My dad showed me Monk, Coltrane, Johnny Cash, and more. We’d spent so many nights watching music videos. I was obsessed with the Guns N Roses November Rain music video. I got to go to Coachella 2018 (and Coachella 2019) where I would see one of the most culturally profound performances I have ever seen or that Beyonce ever has done. In my junior year came the year of my interest in female artists as well as Afrofuturism artists. From Lady Gaga, Beyonce, Solange, Janelle Monae, Erykah Badu, Sade, and Amy Winehouse. I first found out about Erykah when I heard Next Lifetime instrumental. My life changed there. Erykah was everything I ever needed, she embodied soul, afro-futurism, feminism, funk, hip-hop, and more. Then I discovered, Amy Winehouse, who is another one of my heroes and someone with who I felt deeply connected. When I first listened to her Frank Album all the way through my mind was blown, I thought to myself this is one of the greatest albums.
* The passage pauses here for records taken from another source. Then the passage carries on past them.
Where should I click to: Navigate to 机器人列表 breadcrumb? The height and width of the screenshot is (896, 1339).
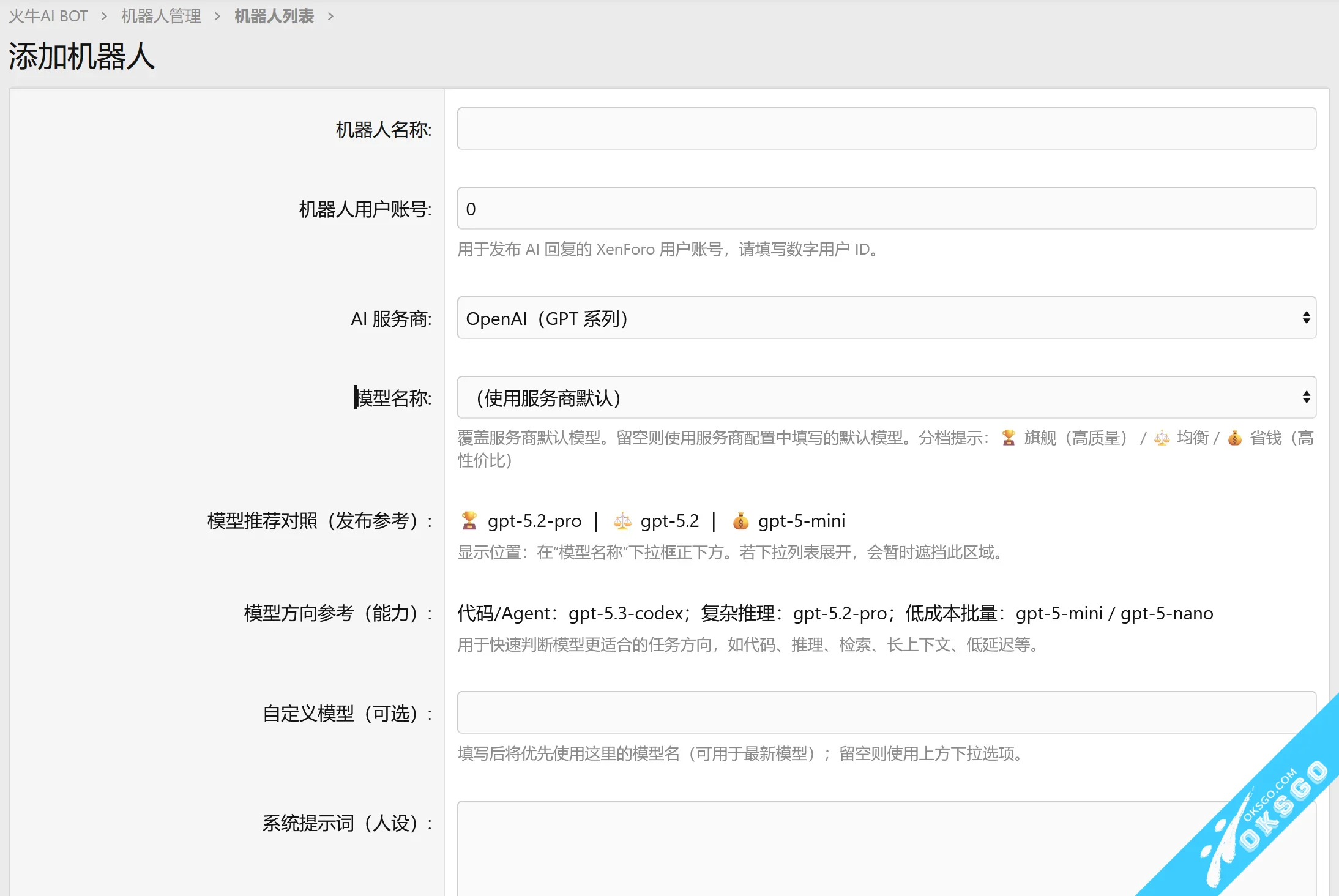point(274,17)
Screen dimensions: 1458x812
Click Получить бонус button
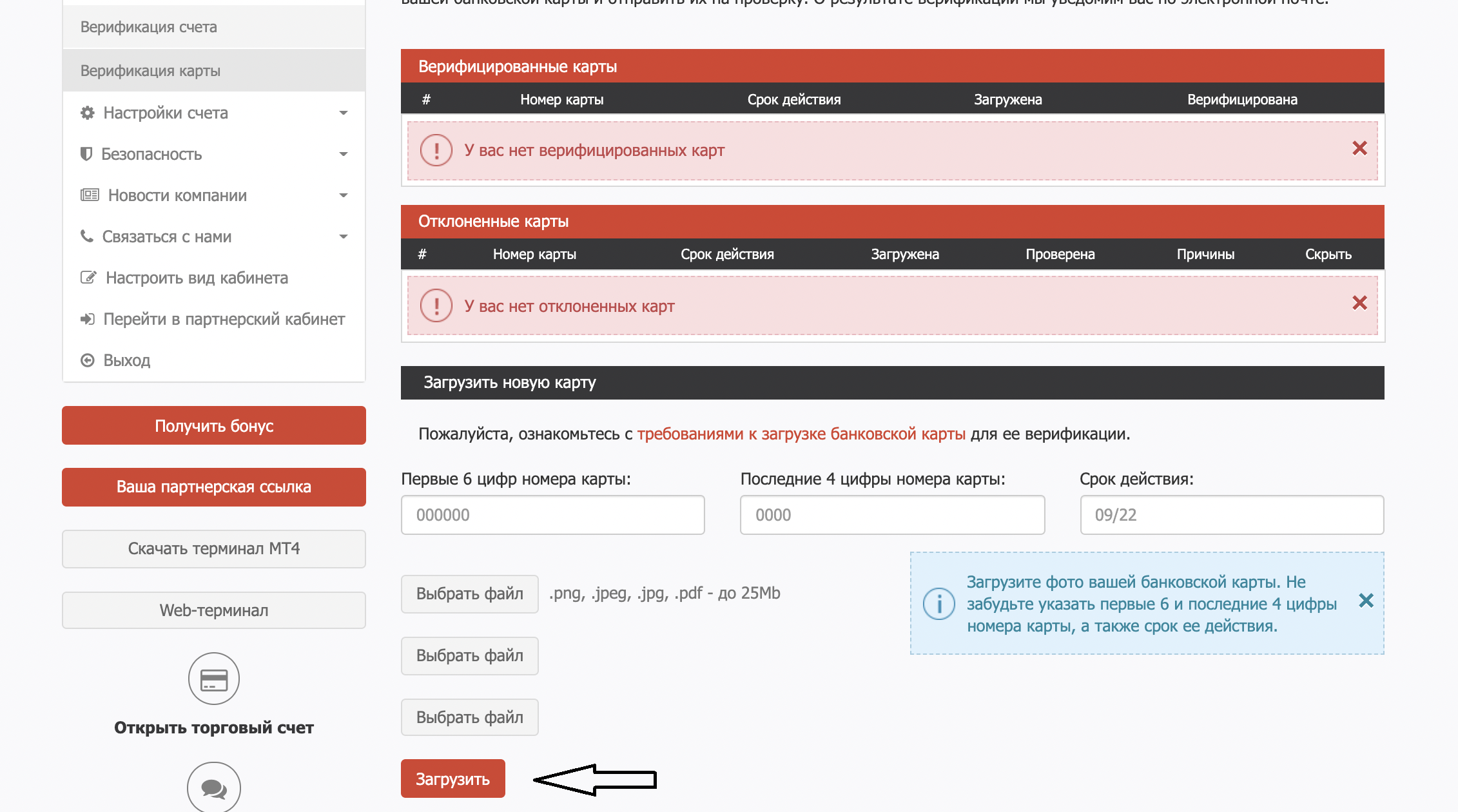[x=214, y=425]
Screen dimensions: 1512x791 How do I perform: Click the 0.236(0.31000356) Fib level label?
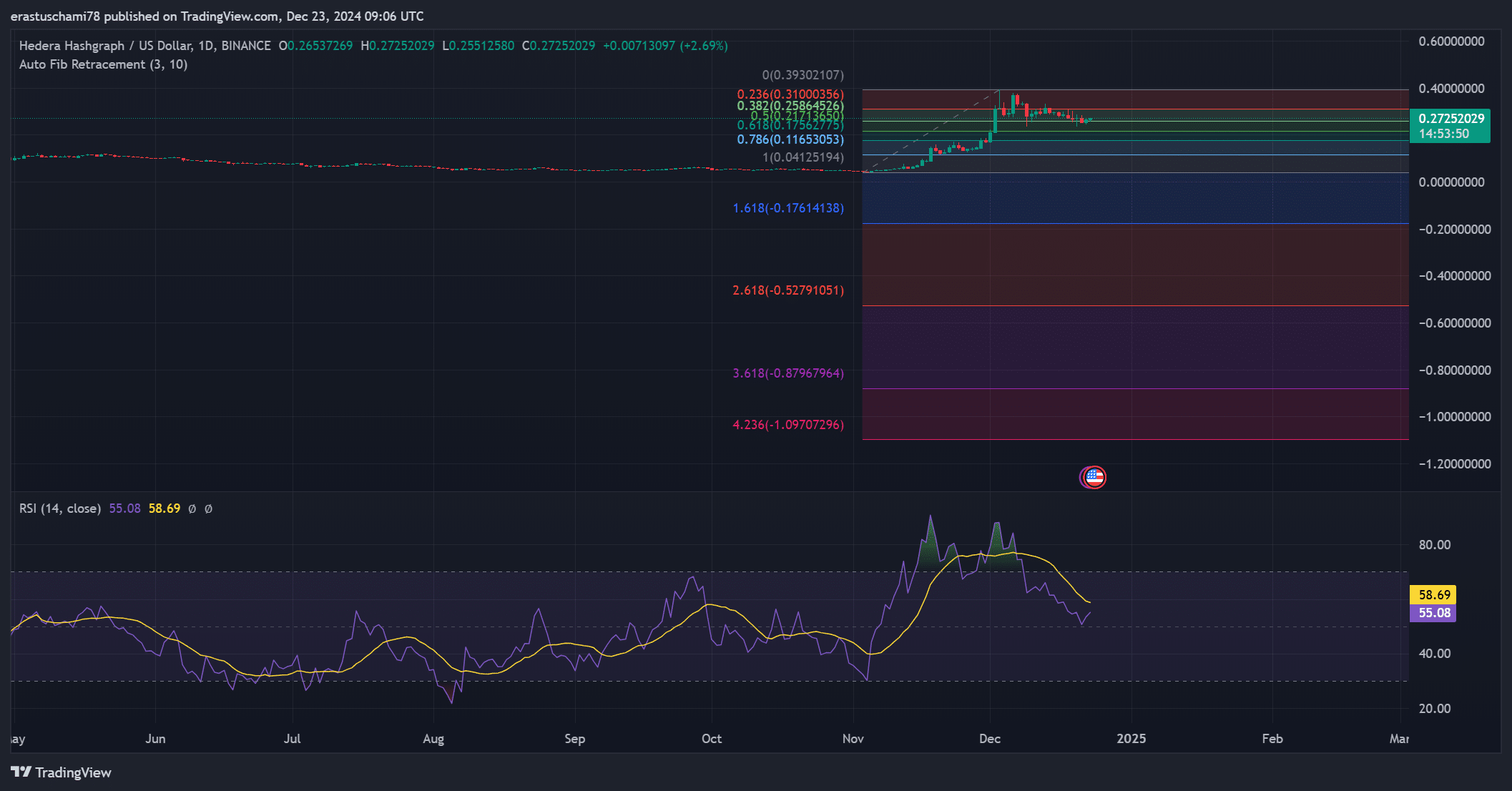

I could go on endlessly about the tiny moments music has inhabited my life. At the heart of it all, music is an ever-guiding force of growth in my life. The immense power music has in my life is unwavering, I’ve never felt a force quite like it. In retrospect, music has saved me. It has shown me who I am, again and again, it has led me to deep inspiration and epiphanies. Music is this immense motherload of creativity, emotion, and artistry. I will never get over the blissfulness of hearing a new song and thinking “Holy shit, Who is this?” The feeling is so intense that if you don’t find out what the song is called you will make it your life mission for the next hour or days to find the song. That feeling of hearing a phenomenal song is just a sliver of a fraction of the power and force music brings to my life and I’m sure many others. It’s as if music is the shepherd and I am the sheep.